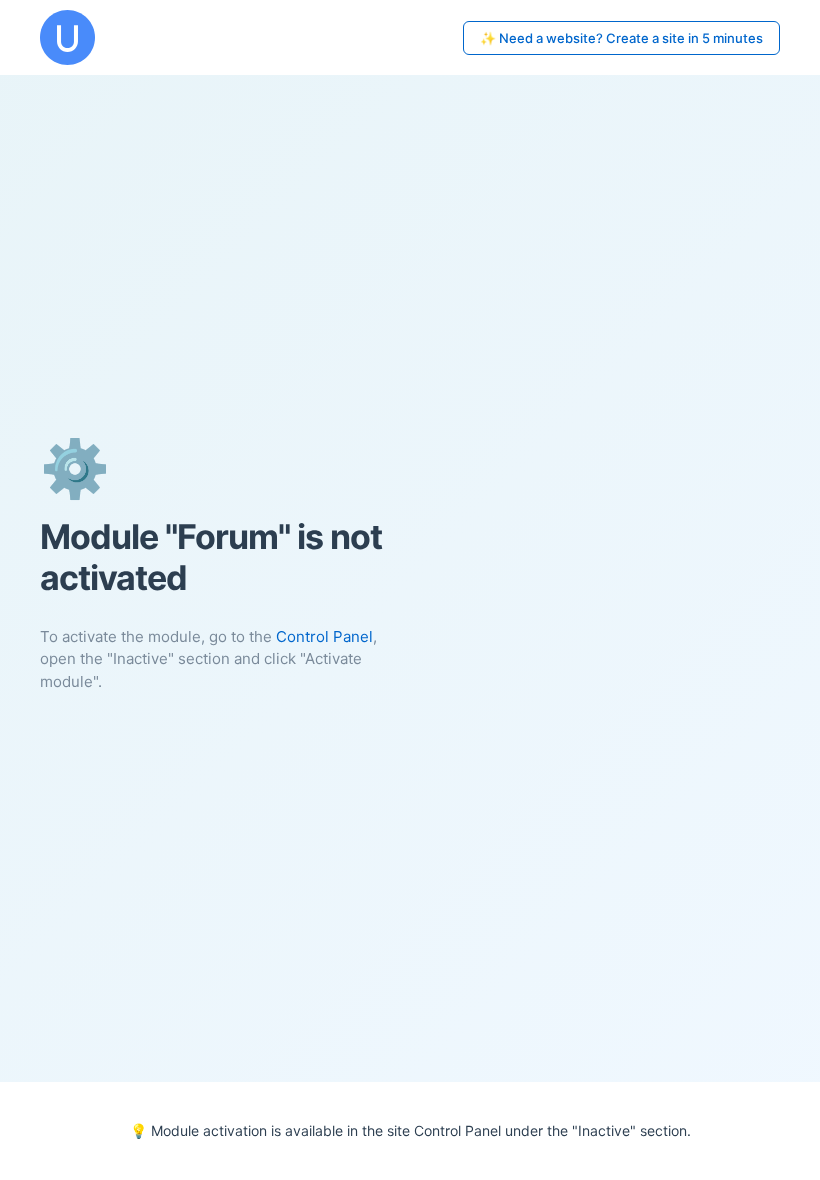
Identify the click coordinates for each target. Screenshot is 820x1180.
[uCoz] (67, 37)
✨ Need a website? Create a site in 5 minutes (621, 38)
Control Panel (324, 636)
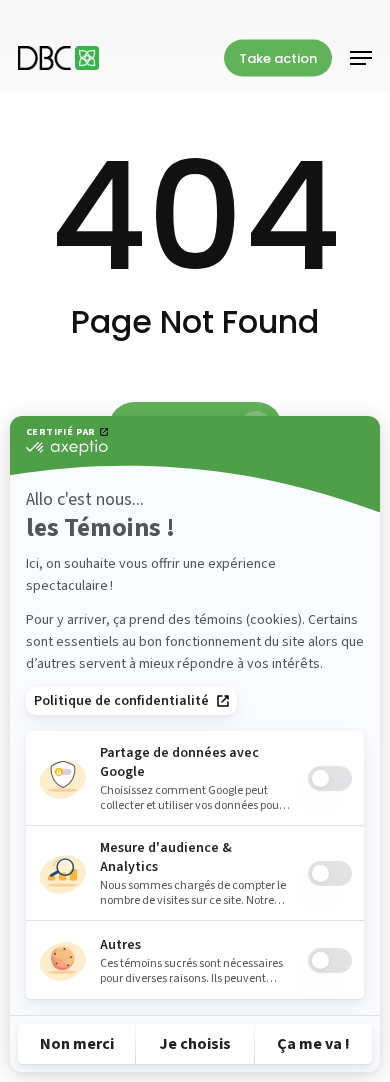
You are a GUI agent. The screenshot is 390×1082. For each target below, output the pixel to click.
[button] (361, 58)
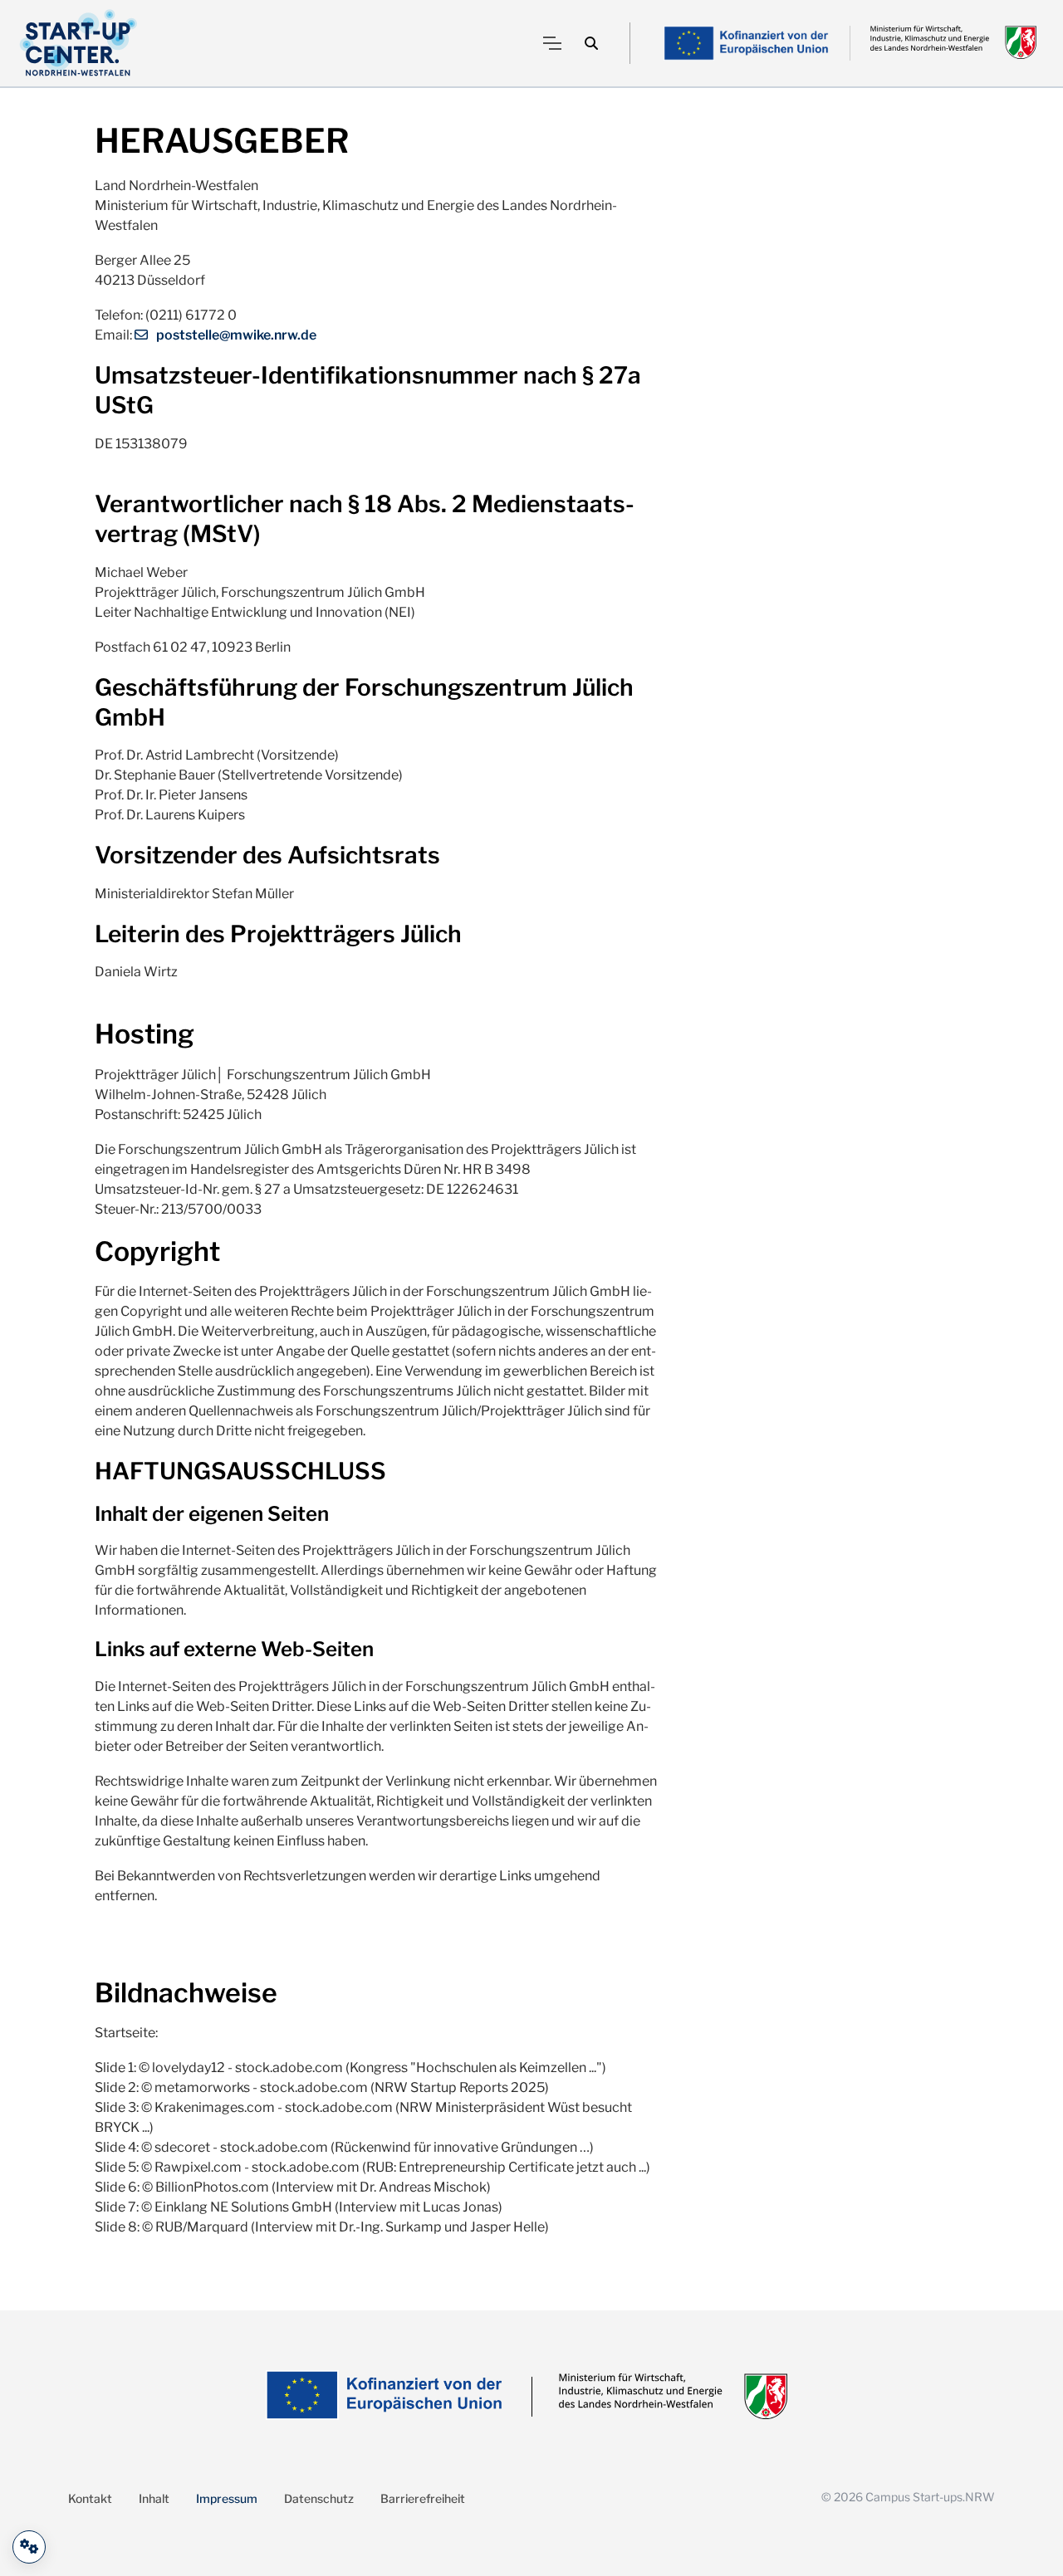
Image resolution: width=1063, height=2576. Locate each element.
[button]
* * *
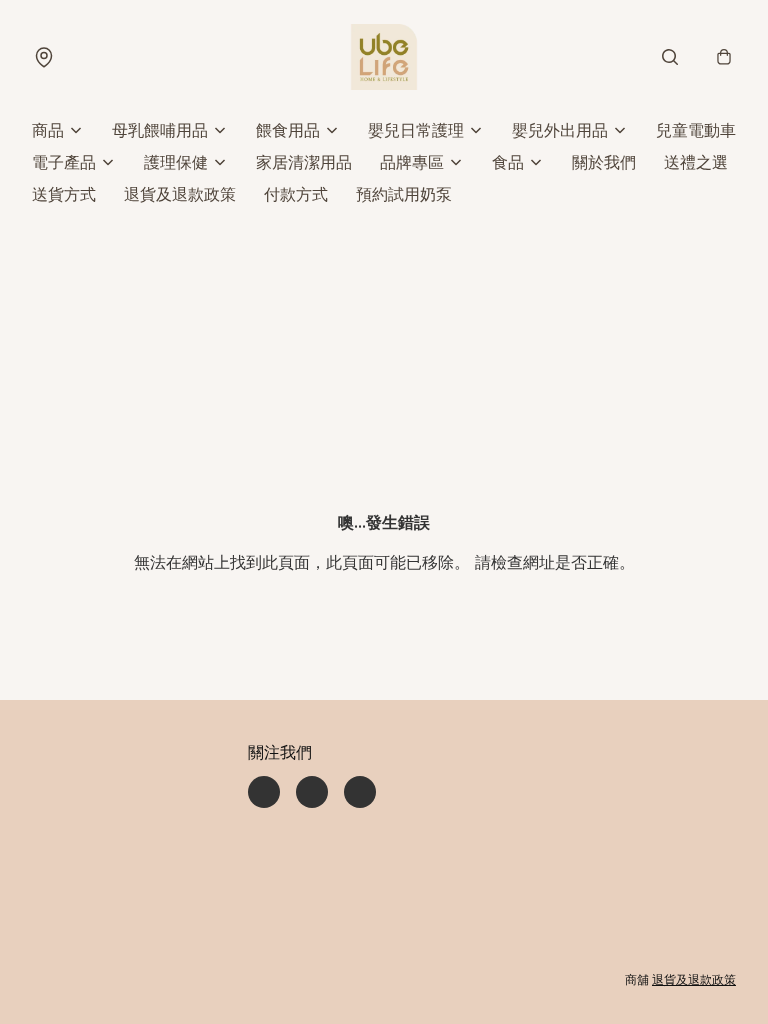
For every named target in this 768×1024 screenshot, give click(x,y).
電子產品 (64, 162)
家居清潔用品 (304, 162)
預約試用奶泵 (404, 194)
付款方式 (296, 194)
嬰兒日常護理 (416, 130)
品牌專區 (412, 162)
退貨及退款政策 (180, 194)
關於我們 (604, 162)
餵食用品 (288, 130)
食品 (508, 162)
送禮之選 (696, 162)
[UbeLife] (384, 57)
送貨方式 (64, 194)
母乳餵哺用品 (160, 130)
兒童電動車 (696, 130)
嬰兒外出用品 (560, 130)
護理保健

**ACTIVITY**
Your reply should be only the number of lines in the preceding data that include the word "click".

**EXERCISE ANSWER**
3